Stored records
════════════════

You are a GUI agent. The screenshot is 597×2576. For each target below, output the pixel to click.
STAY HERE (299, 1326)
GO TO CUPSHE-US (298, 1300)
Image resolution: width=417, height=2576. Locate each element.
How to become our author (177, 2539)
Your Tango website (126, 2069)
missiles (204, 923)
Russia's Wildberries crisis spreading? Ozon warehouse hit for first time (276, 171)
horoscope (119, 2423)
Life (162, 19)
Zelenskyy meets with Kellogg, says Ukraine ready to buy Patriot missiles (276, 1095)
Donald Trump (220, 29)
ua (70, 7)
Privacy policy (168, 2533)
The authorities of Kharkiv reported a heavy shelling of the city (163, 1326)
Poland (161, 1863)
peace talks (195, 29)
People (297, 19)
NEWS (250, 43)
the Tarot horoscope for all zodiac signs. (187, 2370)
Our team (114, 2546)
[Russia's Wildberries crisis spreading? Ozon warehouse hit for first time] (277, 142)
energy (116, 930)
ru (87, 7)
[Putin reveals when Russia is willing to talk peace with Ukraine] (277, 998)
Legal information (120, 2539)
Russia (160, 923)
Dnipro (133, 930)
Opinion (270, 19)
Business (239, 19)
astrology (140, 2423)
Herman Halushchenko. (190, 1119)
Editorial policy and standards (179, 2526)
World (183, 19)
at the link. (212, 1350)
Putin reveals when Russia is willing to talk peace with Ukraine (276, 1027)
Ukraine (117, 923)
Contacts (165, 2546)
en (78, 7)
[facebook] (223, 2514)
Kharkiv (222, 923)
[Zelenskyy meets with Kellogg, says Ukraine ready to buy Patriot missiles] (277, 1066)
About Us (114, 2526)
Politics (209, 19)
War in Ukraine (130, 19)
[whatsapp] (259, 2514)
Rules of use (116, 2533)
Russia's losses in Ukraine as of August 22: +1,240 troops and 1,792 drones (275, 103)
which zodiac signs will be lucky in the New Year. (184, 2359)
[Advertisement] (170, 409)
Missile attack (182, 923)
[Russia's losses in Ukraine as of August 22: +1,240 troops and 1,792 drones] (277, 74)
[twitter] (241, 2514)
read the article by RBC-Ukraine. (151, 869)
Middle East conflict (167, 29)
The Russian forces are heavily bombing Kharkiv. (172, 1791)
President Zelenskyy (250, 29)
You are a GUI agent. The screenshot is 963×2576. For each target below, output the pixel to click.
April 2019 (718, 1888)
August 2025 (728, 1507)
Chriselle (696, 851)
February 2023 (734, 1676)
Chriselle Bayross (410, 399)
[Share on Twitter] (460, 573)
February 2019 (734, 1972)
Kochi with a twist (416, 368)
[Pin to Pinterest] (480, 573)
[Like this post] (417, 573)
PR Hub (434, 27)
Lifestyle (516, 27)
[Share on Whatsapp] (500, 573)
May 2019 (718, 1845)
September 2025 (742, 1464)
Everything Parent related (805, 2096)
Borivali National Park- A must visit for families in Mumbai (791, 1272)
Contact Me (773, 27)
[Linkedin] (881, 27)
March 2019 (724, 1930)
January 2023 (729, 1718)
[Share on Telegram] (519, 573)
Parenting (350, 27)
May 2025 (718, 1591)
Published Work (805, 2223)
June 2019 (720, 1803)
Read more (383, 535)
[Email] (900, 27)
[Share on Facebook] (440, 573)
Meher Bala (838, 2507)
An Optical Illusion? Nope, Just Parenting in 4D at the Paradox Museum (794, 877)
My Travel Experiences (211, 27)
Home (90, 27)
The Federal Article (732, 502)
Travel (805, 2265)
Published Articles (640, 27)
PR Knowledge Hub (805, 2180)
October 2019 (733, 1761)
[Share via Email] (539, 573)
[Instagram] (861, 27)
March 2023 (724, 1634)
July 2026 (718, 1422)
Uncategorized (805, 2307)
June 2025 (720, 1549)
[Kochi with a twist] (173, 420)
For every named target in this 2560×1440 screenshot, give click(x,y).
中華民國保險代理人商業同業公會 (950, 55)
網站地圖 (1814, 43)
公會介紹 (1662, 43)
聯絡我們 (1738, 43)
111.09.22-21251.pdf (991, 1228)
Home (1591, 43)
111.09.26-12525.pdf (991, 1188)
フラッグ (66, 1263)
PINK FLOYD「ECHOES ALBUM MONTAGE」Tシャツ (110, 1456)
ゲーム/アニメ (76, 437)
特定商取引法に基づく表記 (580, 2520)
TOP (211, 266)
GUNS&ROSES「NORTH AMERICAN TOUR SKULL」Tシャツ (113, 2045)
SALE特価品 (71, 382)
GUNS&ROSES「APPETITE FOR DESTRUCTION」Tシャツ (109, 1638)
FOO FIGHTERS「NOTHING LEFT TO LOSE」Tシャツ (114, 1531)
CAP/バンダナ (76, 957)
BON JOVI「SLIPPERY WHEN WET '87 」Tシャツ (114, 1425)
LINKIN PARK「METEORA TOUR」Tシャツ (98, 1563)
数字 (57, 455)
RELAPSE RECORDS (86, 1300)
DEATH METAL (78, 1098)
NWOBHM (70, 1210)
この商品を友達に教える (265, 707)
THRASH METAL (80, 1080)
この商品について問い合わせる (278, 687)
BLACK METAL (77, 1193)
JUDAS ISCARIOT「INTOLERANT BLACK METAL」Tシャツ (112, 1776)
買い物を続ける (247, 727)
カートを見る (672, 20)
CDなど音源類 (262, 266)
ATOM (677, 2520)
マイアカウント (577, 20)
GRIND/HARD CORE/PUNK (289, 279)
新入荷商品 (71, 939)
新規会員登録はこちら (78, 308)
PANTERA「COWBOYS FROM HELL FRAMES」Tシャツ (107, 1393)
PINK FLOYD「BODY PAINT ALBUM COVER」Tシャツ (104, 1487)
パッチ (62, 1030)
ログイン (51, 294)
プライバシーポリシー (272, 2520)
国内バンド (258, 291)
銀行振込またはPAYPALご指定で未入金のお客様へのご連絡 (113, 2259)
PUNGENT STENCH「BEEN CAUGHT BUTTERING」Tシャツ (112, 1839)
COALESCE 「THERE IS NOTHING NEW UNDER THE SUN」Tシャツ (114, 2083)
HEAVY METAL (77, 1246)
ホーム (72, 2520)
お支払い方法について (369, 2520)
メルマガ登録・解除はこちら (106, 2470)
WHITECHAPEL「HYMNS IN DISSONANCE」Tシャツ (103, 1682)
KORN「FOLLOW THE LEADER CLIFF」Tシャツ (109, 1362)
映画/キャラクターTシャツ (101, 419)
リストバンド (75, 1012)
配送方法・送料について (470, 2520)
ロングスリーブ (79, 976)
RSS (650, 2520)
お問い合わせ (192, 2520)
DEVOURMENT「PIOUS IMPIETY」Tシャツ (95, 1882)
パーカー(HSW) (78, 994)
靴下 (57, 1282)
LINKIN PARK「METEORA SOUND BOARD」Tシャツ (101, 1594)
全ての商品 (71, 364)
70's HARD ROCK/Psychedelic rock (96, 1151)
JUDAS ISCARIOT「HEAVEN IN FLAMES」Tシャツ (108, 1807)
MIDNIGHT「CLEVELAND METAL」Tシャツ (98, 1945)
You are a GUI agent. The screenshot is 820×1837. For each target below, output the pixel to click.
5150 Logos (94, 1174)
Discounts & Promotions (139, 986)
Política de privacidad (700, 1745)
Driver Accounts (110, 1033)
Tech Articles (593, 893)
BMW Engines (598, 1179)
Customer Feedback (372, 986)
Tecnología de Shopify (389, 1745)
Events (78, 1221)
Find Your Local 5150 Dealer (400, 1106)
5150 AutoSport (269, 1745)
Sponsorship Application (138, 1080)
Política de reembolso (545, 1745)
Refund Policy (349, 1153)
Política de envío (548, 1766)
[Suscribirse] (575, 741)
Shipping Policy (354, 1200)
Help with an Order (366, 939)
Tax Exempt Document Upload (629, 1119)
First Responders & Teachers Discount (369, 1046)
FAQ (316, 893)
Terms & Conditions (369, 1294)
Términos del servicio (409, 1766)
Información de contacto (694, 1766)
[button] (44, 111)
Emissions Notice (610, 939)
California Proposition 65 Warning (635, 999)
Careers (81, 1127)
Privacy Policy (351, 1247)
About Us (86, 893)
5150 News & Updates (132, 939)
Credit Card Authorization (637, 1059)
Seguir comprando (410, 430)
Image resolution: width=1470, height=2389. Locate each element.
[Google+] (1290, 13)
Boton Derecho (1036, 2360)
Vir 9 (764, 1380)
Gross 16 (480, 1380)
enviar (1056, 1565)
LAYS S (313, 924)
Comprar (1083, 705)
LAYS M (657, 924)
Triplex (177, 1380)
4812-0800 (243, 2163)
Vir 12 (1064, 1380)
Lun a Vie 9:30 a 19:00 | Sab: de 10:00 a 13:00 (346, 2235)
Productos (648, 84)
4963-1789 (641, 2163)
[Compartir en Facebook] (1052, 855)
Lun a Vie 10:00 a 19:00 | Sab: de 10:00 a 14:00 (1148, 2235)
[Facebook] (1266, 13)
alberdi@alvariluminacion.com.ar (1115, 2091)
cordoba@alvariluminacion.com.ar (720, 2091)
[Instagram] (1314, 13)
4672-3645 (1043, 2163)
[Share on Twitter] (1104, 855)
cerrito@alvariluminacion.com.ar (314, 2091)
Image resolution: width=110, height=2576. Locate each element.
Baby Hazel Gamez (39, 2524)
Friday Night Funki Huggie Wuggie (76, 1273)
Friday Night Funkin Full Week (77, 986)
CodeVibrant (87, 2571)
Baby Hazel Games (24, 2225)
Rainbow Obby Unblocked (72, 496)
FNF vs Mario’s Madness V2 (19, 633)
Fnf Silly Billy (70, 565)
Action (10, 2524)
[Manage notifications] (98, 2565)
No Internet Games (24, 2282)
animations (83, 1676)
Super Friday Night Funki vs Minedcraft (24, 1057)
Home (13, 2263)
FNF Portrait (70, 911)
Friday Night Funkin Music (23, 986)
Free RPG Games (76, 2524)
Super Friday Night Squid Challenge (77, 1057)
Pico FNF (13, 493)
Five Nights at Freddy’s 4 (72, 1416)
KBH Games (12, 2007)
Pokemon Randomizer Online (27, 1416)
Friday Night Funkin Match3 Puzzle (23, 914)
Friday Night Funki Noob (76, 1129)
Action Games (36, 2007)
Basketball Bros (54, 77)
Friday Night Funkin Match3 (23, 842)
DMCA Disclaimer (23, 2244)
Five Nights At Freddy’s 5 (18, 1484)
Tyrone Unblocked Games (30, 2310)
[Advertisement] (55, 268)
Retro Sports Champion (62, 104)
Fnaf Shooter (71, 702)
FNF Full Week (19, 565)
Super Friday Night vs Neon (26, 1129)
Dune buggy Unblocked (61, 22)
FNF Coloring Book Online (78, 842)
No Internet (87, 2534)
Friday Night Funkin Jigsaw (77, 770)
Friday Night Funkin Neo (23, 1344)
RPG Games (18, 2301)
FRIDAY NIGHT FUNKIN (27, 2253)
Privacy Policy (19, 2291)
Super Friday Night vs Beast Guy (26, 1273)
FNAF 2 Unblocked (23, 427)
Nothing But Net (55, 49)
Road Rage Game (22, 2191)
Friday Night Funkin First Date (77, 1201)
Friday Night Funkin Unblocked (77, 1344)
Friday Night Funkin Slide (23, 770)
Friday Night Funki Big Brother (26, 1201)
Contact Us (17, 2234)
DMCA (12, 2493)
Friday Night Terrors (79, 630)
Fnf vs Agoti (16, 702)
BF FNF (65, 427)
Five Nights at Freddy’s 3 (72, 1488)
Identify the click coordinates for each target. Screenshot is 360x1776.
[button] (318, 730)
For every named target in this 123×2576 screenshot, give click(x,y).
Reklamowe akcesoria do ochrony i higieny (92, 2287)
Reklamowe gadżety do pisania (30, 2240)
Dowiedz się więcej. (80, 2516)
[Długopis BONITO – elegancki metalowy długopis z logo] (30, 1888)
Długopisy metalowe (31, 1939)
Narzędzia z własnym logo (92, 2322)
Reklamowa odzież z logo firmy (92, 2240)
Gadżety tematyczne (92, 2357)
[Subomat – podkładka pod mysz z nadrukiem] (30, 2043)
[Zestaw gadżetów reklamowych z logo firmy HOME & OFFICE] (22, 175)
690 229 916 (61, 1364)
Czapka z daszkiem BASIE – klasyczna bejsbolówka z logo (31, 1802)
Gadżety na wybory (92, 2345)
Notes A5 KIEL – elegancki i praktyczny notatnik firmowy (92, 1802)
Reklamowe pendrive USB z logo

════════════════

(TO DO)
Using the entries above, give back exactly the line containing "horoscope (119, 2423)", the line containing "May 2019 (718, 1845)", and every line between them, and nothing else.

(TASK ANSWER)
horoscope (119, 2423)
Life (162, 19)
Zelenskyy meets with Kellogg, says Ukraine ready to buy Patriot missiles (276, 1095)
Donald Trump (220, 29)
ua (70, 7)
Privacy policy (168, 2533)
The authorities of Kharkiv reported a heavy shelling of the city (163, 1326)
Poland (161, 1863)
peace talks (195, 29)
People (297, 19)
NEWS (250, 43)
the Tarot horoscope for all zodiac signs. (187, 2370)
Our team (114, 2546)
[Russia's Wildberries crisis spreading? Ozon warehouse hit for first time] (277, 142)
energy (116, 930)
ru (87, 7)
[Putin reveals when Russia is willing to talk peace with Ukraine] (277, 998)
Legal information (120, 2539)
Russia (160, 923)
Dnipro (133, 930)
Opinion (270, 19)
Business (239, 19)
astrology (140, 2423)
Herman Halushchenko. (190, 1119)
Editorial policy and standards (179, 2526)
World (183, 19)
at the link. (212, 1350)
Putin reveals when Russia is willing to talk peace with Ukraine (276, 1027)
Ukraine (117, 923)
Contacts (165, 2546)
en (78, 7)
[facebook] (223, 2514)
Kharkiv (222, 923)
[Zelenskyy meets with Kellogg, says Ukraine ready to buy Patriot missiles] (277, 1066)
About Us (114, 2526)
Politics (209, 19)
War in Ukraine (130, 19)
[whatsapp] (259, 2514)
Rules of use (116, 2533)
Russia's losses in Ukraine as of August 22: +1,240 troops and 1,792 drones (275, 103)
which zodiac signs will be lucky in the New Year. (184, 2359)
[Advertisement] (170, 409)
Missile attack (182, 923)
[Russia's losses in Ukraine as of August 22: +1,240 troops and 1,792 drones] (277, 74)
[twitter] (241, 2514)
read the article by RBC-Ukraine. (151, 869)
Middle East conflict (167, 29)
The Russian forces are heavily bombing Kharkiv. (172, 1791)
President Zelenskyy (250, 29)
You are a GUI agent. The screenshot is 963×2576. For each target below, output the pixel to click.
April 2019 (718, 1888)
August 2025 (728, 1507)
Chriselle (696, 851)
February 2023 (734, 1676)
Chriselle Bayross (410, 399)
[Share on Twitter] (460, 573)
February 2019 (734, 1972)
Kochi with a twist (416, 368)
[Pin to Pinterest] (480, 573)
[Like this post] (417, 573)
PR Hub (434, 27)
Lifestyle (516, 27)
[Share on Whatsapp] (500, 573)
May 2019 (718, 1845)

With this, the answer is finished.